** DATA FOR PROCESSING follows **
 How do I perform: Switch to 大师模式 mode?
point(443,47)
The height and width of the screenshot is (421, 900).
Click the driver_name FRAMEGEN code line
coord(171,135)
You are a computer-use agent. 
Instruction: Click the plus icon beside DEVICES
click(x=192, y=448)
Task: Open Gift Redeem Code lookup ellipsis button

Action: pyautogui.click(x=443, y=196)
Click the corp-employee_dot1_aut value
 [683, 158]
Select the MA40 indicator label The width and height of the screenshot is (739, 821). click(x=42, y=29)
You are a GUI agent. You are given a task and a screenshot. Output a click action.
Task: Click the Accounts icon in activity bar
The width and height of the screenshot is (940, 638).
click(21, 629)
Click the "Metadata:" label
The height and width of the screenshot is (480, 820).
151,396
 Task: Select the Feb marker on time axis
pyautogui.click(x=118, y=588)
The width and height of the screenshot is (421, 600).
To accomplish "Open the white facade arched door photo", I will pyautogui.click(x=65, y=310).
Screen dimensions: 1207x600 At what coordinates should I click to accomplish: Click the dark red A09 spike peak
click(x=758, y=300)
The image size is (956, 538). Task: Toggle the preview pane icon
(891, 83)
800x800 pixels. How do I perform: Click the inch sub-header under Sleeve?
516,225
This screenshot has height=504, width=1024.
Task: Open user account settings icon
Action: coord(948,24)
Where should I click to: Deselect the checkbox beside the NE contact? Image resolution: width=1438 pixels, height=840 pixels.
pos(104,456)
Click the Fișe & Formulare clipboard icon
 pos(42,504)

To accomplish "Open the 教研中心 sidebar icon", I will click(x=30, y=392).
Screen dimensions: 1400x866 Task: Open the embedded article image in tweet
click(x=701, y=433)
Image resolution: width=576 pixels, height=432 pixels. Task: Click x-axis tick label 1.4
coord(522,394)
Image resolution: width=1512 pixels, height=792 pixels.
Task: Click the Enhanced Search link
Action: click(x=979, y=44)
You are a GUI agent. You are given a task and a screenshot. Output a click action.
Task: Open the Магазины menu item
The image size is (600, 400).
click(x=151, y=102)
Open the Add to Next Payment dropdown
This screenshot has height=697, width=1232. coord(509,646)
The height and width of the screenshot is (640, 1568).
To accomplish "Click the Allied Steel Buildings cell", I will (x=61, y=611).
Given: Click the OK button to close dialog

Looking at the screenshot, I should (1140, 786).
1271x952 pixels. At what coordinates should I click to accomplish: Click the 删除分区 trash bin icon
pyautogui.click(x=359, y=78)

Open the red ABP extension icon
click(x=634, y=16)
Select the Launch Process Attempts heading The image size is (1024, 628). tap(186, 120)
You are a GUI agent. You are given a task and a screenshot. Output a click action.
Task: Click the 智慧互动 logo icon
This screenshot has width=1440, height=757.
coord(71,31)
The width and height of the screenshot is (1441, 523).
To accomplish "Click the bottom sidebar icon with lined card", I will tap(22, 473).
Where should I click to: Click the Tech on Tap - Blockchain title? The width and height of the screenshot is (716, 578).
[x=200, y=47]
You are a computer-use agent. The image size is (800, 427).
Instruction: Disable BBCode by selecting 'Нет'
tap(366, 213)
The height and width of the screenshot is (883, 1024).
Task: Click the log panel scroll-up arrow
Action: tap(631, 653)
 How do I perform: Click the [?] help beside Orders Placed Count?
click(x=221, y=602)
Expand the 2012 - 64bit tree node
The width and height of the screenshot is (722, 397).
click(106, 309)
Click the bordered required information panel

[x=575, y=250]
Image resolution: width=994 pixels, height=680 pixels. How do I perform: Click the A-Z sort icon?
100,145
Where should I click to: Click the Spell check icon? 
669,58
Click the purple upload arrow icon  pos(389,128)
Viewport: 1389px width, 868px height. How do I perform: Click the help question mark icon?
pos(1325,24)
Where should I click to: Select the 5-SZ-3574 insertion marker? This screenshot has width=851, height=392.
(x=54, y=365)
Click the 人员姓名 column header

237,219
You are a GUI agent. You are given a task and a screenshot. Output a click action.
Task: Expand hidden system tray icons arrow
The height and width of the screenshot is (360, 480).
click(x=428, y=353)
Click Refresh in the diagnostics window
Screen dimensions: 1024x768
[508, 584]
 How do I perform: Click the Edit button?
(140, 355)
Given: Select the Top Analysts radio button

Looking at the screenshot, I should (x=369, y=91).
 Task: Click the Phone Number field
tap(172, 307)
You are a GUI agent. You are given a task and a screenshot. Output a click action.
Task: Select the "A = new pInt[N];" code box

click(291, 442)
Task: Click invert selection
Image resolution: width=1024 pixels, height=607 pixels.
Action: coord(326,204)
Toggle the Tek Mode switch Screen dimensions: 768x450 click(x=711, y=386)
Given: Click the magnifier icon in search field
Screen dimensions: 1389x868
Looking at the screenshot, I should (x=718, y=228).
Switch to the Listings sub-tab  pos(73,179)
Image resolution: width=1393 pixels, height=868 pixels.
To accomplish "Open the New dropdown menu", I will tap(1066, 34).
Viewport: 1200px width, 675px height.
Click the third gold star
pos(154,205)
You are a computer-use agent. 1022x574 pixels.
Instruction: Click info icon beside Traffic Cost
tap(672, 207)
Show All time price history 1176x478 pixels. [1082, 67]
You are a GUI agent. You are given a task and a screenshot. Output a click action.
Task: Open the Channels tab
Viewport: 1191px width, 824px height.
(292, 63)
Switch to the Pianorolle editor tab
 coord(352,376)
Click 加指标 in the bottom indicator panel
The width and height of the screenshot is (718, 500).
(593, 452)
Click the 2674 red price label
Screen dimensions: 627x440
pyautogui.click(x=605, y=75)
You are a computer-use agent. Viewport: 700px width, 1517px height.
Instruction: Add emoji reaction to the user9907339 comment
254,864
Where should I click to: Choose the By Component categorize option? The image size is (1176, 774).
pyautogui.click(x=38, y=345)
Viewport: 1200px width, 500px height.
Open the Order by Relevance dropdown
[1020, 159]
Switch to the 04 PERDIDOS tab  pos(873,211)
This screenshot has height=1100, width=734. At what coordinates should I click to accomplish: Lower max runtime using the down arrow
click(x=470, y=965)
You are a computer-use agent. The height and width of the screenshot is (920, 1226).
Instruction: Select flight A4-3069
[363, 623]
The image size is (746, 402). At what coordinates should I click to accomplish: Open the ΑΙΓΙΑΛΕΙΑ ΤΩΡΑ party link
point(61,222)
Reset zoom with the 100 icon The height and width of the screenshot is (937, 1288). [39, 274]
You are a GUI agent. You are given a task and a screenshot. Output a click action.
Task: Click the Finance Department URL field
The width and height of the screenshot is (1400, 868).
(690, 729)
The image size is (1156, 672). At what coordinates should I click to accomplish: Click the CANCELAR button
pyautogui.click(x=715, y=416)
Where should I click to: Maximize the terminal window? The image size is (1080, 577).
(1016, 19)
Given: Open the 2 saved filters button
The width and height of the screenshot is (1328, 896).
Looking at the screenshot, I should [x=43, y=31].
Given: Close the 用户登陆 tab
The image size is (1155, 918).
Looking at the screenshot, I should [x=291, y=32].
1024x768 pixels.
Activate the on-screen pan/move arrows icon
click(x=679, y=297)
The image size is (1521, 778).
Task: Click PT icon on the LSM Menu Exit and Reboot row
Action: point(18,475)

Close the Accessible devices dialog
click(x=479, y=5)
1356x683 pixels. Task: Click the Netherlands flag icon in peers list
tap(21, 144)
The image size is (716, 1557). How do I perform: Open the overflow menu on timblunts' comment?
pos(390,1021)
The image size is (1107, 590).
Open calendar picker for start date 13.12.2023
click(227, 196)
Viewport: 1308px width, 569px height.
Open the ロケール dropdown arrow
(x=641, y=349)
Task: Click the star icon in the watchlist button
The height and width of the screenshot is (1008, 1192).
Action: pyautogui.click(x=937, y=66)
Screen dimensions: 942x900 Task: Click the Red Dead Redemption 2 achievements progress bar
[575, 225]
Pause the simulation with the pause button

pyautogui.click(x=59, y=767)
** End of DATA FOR PROCESSING **
→ **YOUR TASK**
For the string "Expand", report how many lines of the records contain it, giving the number only.

→ **SOLVED EXERCISE**
2